* Start Material provided *
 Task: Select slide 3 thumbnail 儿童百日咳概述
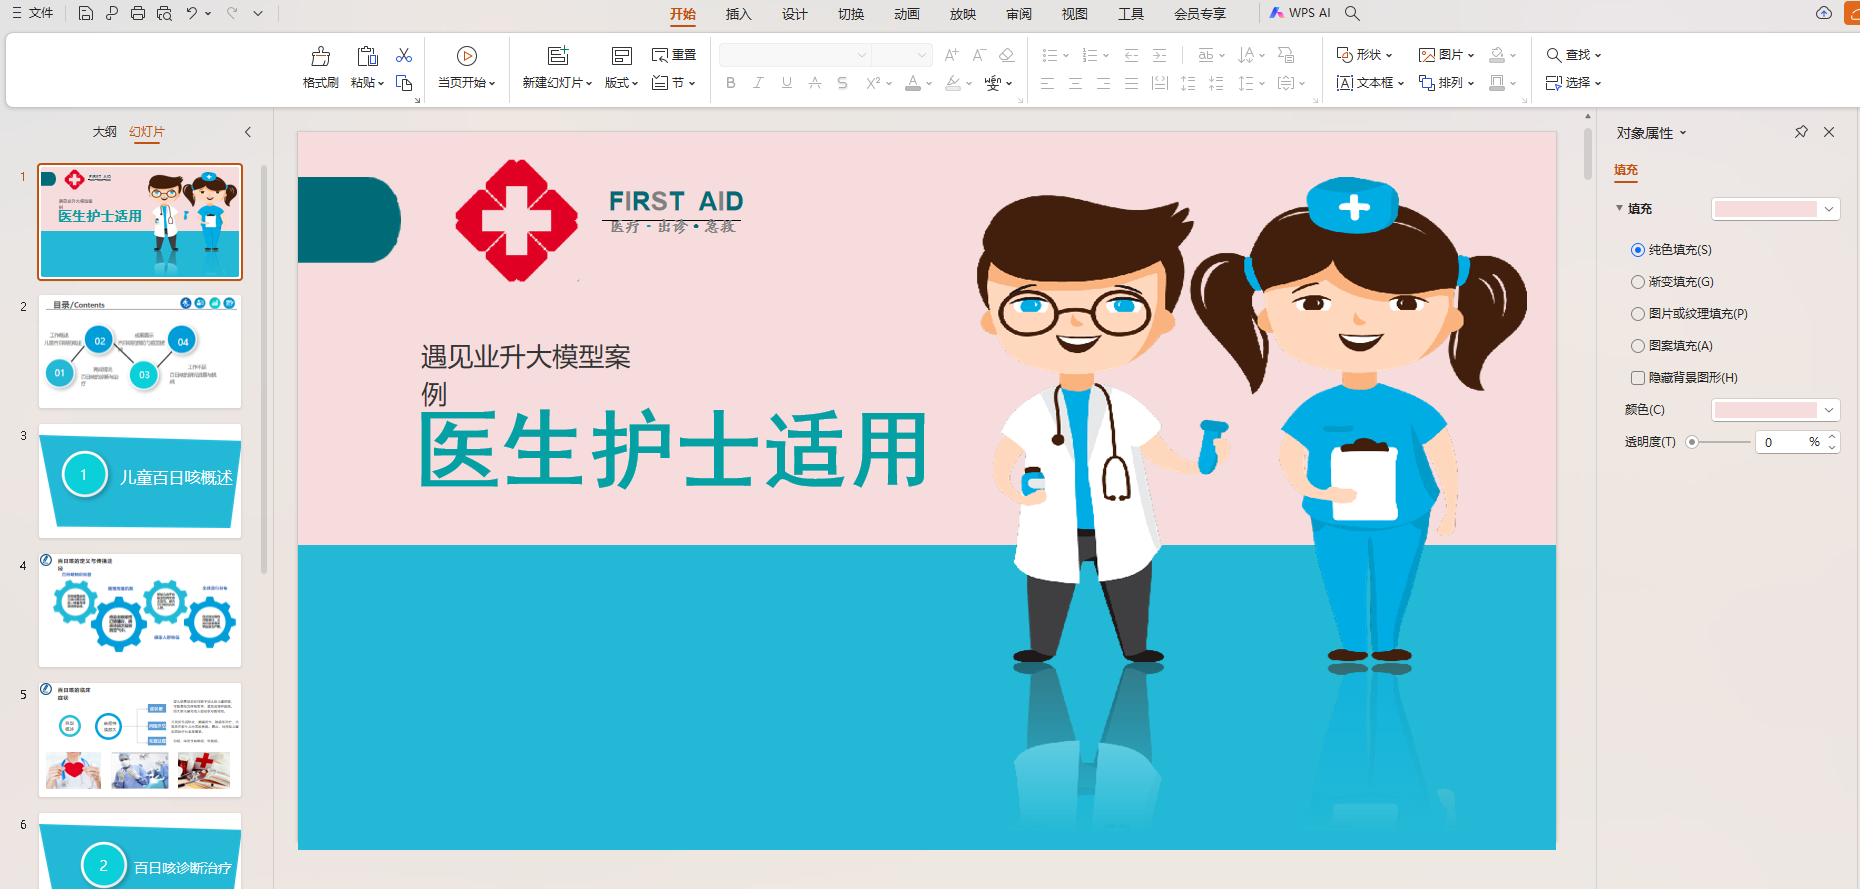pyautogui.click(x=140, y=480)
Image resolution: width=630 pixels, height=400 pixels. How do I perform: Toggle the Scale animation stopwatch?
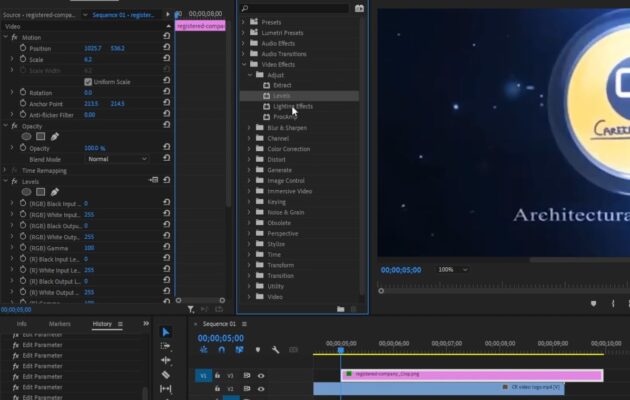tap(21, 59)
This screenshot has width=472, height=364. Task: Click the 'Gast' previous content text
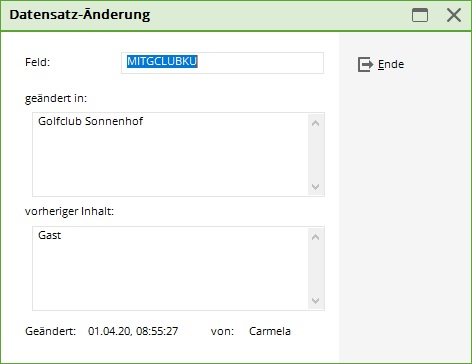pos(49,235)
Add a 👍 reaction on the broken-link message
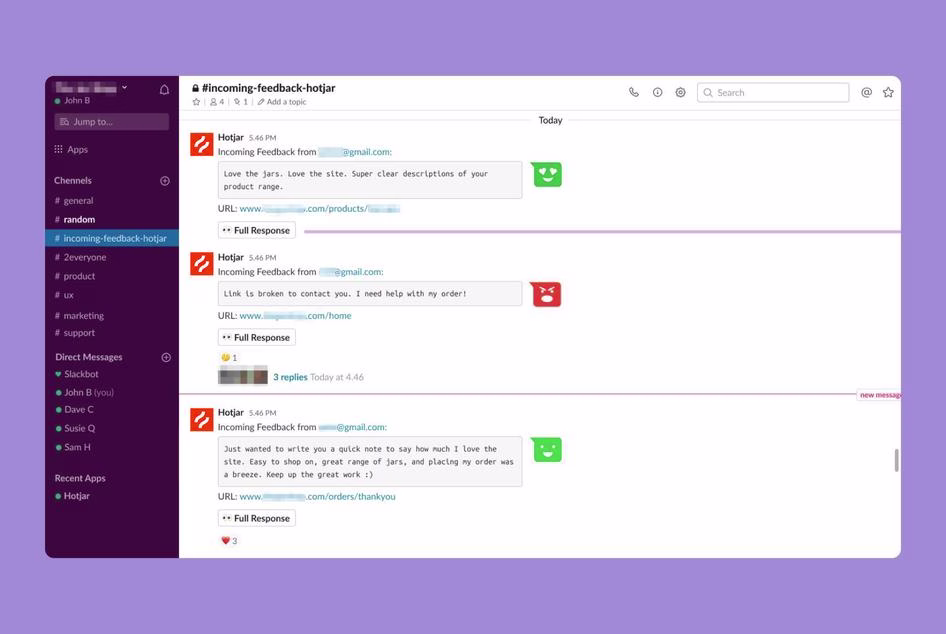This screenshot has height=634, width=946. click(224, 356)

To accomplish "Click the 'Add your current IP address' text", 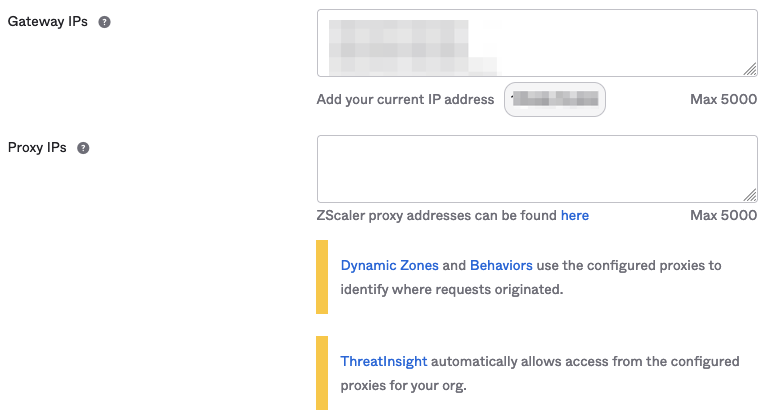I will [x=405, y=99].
* End Material provided *
__Instructions to follow__: Copy the data word for word from its first line through the line containing "This screenshot has height=634, width=946.", including both of those lines. Leave the pictures out.

__Response to the task__:
 Task: Select slide 3 thumbnail 儿童百日咳概述
pyautogui.click(x=140, y=480)
Image resolution: width=630 pixels, height=400 pixels. How do I perform: Toggle the Scale animation stopwatch?
tap(21, 59)
This screenshot has width=472, height=364. Task: Click the 'Gast' previous content text
pos(49,235)
Add a 👍 reaction on the broken-link message
This screenshot has height=634, width=946. click(224, 356)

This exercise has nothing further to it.